Embedded processors have been increasingly exploiting hardware parallelism. Vector units, multiple processors or cores, hyper-threading, special-purpose accelerators such as DSPs or cryptographic engines, or a combination of the above have appeared in a number of processors. They serve to address the increasing performance requirements of modern embedded applications. How this hardware parallelism can be exploited by applications is directly related to the amount of parallelism inherent in a target application. In this paper we evaluate the performance potential of different types of parallelism, viz., true thread-level parallelism, speculative threadlevel parallelism and vector parallelism, when executing loops. Applications from the industry-standard EEMBC 1.1, EEMBC 2.0 and the MiBench embedded benchmark suites are analyzed using the Intel C compiler. The results show what can be achieved today, provide upper bounds on the performance potential of different types of thread parallelism, and point out a number of issues that need to be addressed to improve performance. The latter include parallelization of libraries such as libc and design of parallel algorithms to allow maximal exploitation of parallelism. The results also point to the need for developing new benchmark suites more suitable to parallel compilation and execution.
INTRODUCTION
In recent years many hardware techniques have been incorporated into embedded processors for exploiting parallelism. These include vector units, multiple processors or cores, hyper-threading, special-purpose accelerators et cetera. There are several reasons for this trend. One such reason is the increasing transistor budgets which has enabled the realization of multi-core processors; another reason is the increasing emphasis on low power design. The trend is further stimulated by the increased performance requirements in many application areas, e.g., networking, xDSL, security, wireless and game applications et cetera.

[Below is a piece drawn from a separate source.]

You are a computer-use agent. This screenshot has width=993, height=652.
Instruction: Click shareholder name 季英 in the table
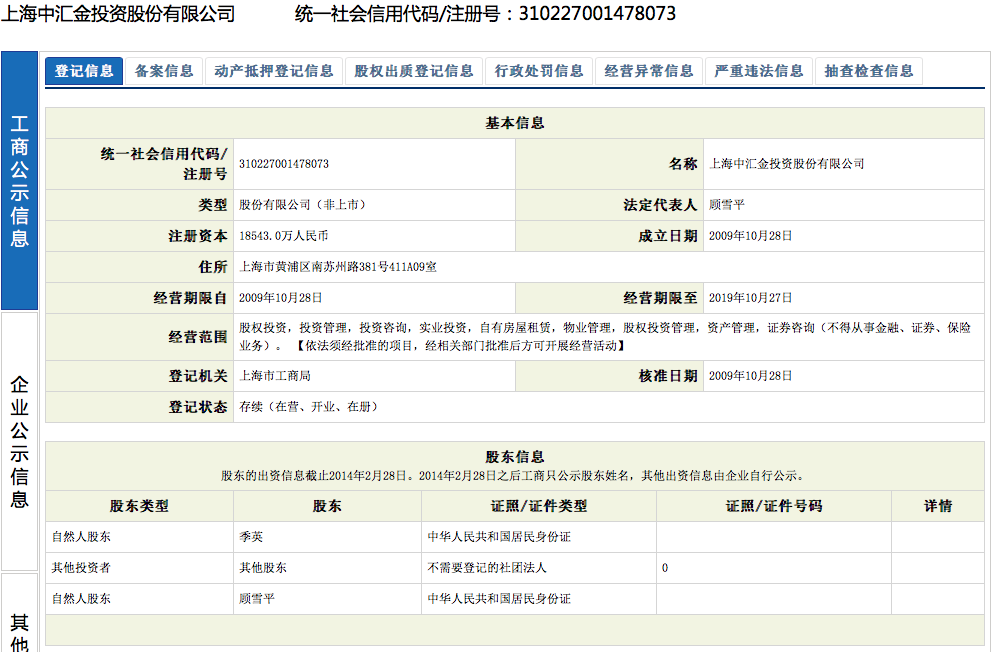[251, 537]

This has led to the development of heterogeneous and application-specific MpSoCs [1, 2, 3, 4, 5] and embedded processors with vector capabilities [6, 7] or multithreading capabilities [8] . Such systems may also be augmented with co-processors which serve as accelerators for applicationspecific functions. For example, Intel's IXP2850 network processor [8] has integrated with cryptography engines to facilitate fast encryption/decryption; TI OMAP chips have an integrated DSP co-processor [9] .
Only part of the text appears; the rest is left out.